Crois-moi sur parole cher lecteur, de mémoire de juif, il n’y a pas eu plus malheureux sur cette Planète que Moïse Levy en cet instant.
Quand Méchoulam Chamama l’a déposé devant l’arrêt de bus à Rosh Pina, il lui a bien dit qu’il pouvait acheter un billet de bus pour Tel Aviv directement au chauffeur. Vraisemblablement non, plus depuis le Covid-19.
Le voilà donc coincé depuis 10 minutes devant un casponet. Le guichet automatique semble le narguer. En principe, le casponet permet non seulement le retrait d’espèces, mais également de recharger sa « Rav Kav », la carte de transport. Dans le fait, « comment est-ce que l’on recharge sa carte de transport quand on n’a pas de Carte Bleue ? » se demande Moïse, qui semble figé comme « la femme de Loth ». Derrière lui une jeune femme trépigne, de manière ostentatoire. Elle frotte ses mains et se racle la gorge, ouvre et ferme un portefeuille sur lequel est gravé une énorme maguen David. Moïse se retourne dans un geste reptilien.
– « Quand un ashkénaze coupe un oignon, c’est l’oignon qui pleure », dit l’impatiente avec un sourire enfantin. Elle ajoute : – « Je peux peut-être vous aider ? »
– J’ai l’air d’un aveugle qui lit du braille ? répond Moïse, tout en caressant le distributeur.
– Vous espérez trouver une solution tactile à votre problème ? Que cherchez-vous ?
– la lumière.
– J’adore les blagues sur les aveugles, ils ne les voient jamais venir. Vous voulez retirer de l’argent ou recharger votre Rav Kav ?

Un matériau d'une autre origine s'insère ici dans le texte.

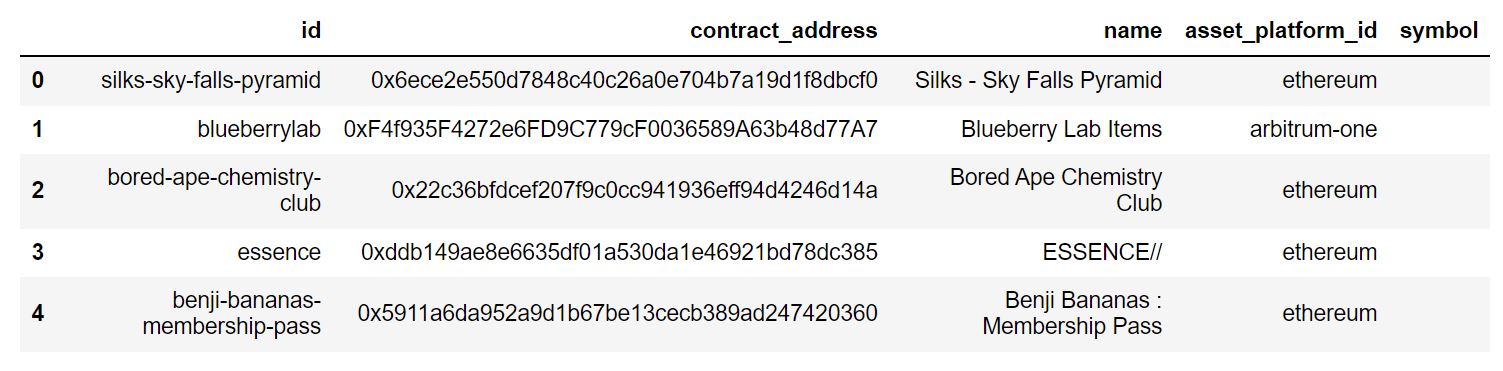Select row index 2
Screen dimensions: 1503x371
(x=37, y=190)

– Ni l’un, ni l’autre, je voudrais me faire offrir un ticket pour Tel Aviv.
– Radio Tel Aviv vous prête l’heure. C’est comment votre prénom ? Moi c’est Barbara, dit la jeune femme en passant devant la victime.
– Moïse
– Vous savez que techniquement Moshé est le premier à avoir télécharger un fichier du cloud en utilisant une tablette ? sans reprendre son souffle elle lance d’un trait : – « Mon fiancé dit toujours que j’ai mangé un livre de blagues… Je suppose que vous n’avez pas de carte de crédit ni de Rav Kav ? » Moïse fait non de la tête.

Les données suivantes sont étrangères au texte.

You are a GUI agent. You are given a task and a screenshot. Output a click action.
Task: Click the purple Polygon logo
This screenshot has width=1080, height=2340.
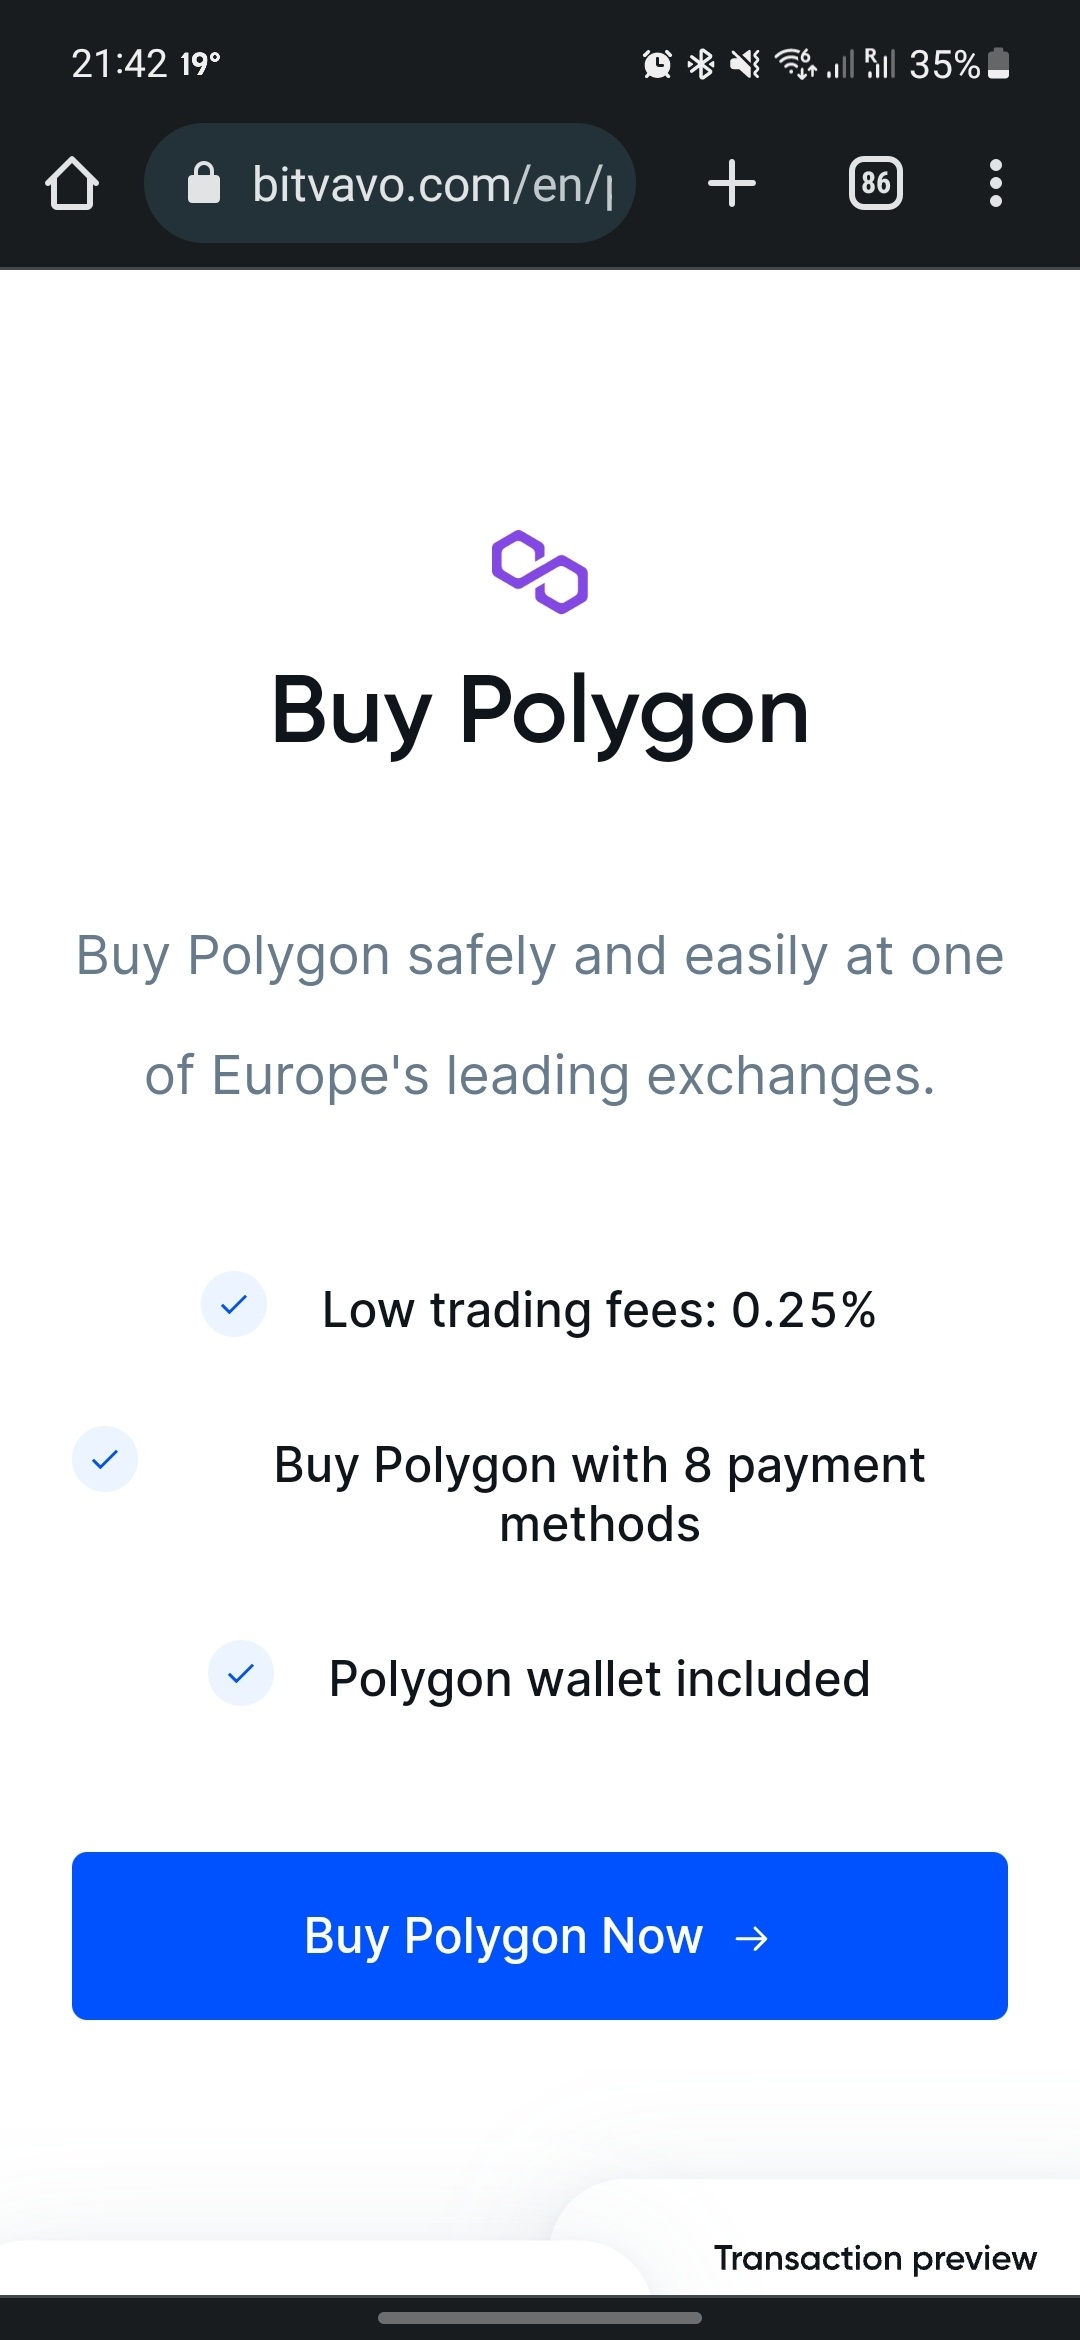click(x=540, y=572)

Barbara ne semble pas prêter attention à sa réponse : Je comprends les religieux qui vivent en dehors du monde, dans ma famille à Safed ils sont tous haredim, mais moi pas. Je ne veux pas faire du Lachon hara mais le téléphone casher,… non mais quelle idée ? dit-elle en montrant son téléphone à Moïse.
– Nous sommes en démocratie
Barbara ne semble pas avoir entendue la réponse de Moïse : Vous m’enlevez mon smartphone je meurs. Ils sont tous là avec leur KT-w60. Bon je respecte, mais parfois ça va trop loin. Vous imaginez ? J’ai un oncle rabbin qui a détruit à la hache et devant témoins un iPhone, sous prétexte qu’il ne répondait pas aux normes de la Halakha…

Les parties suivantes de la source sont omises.